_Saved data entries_
+ + + +
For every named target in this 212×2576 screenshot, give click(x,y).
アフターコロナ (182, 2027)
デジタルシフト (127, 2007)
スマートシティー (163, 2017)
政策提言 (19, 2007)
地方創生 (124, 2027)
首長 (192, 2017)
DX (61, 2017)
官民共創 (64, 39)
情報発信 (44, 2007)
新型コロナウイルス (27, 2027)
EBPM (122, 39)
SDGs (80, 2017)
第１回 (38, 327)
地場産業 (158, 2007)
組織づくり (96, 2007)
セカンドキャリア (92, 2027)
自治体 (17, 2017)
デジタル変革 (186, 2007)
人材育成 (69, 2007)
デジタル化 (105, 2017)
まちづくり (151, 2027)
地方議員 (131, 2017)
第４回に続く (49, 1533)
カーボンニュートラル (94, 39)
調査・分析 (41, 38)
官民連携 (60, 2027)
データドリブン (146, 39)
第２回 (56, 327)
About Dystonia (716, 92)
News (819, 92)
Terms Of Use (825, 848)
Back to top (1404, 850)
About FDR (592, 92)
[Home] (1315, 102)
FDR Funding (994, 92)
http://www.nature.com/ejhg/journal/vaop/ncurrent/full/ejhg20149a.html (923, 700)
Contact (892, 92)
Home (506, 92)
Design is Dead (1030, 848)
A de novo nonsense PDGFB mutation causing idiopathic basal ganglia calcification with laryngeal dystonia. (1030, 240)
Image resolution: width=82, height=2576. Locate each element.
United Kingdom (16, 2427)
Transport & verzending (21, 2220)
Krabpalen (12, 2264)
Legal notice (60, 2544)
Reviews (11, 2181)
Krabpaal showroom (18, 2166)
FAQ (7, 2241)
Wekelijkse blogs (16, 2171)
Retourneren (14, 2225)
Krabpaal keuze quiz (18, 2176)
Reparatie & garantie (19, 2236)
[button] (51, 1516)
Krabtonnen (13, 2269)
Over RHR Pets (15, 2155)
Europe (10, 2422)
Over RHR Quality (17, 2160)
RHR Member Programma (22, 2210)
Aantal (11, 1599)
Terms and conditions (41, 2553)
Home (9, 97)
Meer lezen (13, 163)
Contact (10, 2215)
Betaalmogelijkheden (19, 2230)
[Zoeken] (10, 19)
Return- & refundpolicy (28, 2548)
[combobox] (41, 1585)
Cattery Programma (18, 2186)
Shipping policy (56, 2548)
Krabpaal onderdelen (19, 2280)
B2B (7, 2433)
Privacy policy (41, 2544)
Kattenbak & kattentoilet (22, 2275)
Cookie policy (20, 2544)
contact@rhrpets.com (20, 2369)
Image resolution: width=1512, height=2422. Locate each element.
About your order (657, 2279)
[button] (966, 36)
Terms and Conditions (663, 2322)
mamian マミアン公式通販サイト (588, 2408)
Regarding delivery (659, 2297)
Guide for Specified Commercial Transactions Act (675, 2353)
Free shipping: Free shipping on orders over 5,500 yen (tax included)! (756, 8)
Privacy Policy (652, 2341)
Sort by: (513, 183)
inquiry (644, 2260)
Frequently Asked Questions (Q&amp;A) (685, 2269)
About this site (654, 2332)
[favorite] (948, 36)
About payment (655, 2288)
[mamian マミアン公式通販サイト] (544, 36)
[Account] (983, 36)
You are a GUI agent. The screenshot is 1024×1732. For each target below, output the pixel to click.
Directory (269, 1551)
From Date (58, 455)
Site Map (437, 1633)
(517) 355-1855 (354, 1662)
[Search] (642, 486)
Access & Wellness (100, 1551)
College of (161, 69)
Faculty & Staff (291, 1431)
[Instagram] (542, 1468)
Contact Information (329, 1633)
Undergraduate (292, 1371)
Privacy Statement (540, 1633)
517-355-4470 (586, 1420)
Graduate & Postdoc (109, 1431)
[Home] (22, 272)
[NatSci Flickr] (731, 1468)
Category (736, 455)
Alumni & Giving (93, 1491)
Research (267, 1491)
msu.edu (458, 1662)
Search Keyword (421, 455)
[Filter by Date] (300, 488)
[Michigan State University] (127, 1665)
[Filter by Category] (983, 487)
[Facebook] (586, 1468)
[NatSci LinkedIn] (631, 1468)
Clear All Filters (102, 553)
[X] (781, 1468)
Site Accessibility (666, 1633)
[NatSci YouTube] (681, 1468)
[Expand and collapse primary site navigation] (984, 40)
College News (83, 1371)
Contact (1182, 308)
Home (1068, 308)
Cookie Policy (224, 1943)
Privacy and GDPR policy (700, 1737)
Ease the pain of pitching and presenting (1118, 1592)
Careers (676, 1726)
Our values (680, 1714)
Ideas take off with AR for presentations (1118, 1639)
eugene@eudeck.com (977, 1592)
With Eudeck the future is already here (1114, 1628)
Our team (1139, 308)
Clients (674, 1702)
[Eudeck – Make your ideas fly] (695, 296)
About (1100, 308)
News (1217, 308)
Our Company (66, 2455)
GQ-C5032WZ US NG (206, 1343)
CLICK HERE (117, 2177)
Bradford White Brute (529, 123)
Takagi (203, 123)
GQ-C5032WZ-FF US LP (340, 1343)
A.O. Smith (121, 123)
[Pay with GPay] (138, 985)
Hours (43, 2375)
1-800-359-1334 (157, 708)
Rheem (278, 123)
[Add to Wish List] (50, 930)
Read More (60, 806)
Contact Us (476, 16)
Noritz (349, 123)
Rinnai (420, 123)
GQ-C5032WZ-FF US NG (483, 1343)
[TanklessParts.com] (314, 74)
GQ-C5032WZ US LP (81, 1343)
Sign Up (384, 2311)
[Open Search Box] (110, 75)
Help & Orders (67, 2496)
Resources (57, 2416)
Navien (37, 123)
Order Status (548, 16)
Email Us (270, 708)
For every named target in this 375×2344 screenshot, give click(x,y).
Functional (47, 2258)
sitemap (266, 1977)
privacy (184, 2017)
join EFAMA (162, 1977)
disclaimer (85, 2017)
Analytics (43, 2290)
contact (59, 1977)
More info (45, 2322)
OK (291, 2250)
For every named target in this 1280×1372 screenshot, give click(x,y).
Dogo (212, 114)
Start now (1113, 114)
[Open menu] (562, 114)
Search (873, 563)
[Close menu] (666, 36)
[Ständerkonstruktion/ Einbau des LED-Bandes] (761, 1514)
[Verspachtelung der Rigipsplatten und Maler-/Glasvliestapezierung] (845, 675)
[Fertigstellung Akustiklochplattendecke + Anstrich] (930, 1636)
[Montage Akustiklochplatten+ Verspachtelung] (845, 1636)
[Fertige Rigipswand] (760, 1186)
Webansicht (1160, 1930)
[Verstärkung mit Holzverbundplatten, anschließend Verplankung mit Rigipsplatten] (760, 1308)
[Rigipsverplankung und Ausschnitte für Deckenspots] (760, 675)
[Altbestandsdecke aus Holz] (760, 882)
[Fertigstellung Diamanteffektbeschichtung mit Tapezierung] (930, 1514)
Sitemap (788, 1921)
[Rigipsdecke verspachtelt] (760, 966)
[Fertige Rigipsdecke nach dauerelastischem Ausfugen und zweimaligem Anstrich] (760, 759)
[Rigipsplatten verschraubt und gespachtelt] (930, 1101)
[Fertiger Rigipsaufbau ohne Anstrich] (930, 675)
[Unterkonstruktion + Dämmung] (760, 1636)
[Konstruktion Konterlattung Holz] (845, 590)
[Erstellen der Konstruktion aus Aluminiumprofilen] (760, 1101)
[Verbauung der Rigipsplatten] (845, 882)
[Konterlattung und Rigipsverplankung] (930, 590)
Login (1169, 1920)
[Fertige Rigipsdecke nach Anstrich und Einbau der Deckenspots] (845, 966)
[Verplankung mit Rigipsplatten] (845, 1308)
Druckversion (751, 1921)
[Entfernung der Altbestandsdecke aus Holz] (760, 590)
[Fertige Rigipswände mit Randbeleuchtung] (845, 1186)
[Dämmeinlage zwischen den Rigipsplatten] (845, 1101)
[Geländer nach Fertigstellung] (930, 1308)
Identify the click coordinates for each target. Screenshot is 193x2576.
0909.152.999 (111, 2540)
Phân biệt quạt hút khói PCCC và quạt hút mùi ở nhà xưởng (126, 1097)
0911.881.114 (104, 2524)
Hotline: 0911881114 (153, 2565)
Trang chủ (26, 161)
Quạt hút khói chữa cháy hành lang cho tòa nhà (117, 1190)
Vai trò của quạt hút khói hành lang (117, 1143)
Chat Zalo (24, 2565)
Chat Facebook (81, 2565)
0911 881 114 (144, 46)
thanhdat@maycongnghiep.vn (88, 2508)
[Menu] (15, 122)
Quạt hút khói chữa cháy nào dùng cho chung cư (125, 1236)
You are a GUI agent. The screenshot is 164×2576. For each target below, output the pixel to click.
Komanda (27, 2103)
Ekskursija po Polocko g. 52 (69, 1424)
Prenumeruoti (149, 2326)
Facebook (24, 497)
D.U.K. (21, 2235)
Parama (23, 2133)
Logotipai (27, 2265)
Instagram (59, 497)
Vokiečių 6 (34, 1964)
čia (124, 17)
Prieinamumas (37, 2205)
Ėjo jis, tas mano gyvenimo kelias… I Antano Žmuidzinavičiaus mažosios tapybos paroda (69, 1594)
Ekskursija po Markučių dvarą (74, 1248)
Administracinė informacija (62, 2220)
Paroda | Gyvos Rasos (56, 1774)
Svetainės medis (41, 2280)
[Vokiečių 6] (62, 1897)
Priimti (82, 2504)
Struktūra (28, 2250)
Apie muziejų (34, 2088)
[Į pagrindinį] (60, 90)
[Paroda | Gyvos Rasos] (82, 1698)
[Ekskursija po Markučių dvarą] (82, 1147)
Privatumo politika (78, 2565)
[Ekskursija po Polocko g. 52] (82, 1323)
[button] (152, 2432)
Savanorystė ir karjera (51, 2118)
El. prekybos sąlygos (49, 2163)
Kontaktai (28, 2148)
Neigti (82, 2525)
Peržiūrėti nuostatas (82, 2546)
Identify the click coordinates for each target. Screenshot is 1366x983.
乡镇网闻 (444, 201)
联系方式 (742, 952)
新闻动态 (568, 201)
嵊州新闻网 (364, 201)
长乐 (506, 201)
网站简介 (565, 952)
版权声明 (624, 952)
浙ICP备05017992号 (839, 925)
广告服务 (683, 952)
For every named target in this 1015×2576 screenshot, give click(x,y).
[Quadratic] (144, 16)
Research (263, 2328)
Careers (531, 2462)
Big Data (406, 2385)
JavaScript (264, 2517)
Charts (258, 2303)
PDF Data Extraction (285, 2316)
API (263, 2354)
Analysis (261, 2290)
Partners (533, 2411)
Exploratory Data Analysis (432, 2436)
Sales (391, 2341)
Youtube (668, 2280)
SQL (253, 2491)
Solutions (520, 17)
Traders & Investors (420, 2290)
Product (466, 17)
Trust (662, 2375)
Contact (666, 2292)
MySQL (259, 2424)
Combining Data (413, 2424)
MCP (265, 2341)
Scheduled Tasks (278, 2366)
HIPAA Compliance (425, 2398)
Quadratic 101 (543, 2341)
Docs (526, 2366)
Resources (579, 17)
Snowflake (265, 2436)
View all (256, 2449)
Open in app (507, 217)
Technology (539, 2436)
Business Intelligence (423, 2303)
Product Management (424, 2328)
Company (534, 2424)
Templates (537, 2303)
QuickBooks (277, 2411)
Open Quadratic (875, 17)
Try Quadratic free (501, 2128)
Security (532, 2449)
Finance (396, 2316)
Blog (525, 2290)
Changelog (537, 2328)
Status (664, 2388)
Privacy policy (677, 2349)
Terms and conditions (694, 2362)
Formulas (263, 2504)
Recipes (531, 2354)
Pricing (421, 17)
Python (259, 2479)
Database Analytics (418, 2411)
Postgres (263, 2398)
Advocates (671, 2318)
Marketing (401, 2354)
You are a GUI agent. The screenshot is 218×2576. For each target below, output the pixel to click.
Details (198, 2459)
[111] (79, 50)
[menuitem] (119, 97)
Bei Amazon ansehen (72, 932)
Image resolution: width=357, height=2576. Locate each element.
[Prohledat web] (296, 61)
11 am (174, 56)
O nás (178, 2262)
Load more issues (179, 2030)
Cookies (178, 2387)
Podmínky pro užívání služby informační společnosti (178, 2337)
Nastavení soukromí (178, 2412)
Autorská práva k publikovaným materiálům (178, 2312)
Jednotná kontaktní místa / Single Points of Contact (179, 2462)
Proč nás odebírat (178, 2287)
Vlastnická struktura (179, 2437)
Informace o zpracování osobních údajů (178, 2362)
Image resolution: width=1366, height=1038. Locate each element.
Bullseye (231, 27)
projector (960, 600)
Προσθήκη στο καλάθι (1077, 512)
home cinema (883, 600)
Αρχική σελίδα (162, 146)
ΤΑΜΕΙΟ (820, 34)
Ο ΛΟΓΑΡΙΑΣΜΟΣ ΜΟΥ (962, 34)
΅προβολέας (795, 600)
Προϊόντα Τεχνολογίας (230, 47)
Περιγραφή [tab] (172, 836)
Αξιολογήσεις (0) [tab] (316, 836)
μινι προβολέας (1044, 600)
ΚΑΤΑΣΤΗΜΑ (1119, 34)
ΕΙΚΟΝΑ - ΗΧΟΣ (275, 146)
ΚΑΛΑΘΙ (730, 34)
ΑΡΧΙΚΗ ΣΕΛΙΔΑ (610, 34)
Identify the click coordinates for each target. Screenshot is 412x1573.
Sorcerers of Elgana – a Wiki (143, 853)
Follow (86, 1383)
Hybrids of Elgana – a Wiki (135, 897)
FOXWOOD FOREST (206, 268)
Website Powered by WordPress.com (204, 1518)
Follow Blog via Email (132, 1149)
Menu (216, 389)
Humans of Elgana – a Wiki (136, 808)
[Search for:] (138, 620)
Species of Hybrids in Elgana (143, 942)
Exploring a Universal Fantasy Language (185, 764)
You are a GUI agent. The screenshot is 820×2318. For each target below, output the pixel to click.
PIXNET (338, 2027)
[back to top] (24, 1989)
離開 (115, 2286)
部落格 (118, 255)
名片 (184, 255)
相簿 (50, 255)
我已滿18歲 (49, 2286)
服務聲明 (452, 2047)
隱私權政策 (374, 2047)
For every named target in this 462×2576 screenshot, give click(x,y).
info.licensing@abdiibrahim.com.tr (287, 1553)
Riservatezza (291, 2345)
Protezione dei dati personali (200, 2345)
+ + + +
_PROBLEM DETAILS_
When a line in the records above contains the word "named", copy it.

_RESPONSE TO THE EXERCISE_
For every named target in this 212×2576 screenshot, give click(x,y).
For every named target in this 375×2344 screenshot, give click(x,y).
For every named target in this 1280×1372 screenshot, give click(x,y).
For every named target in this 1015×2576 screenshot, give click(x,y).
For every named target in this 462×2576 screenshot, give click(x,y).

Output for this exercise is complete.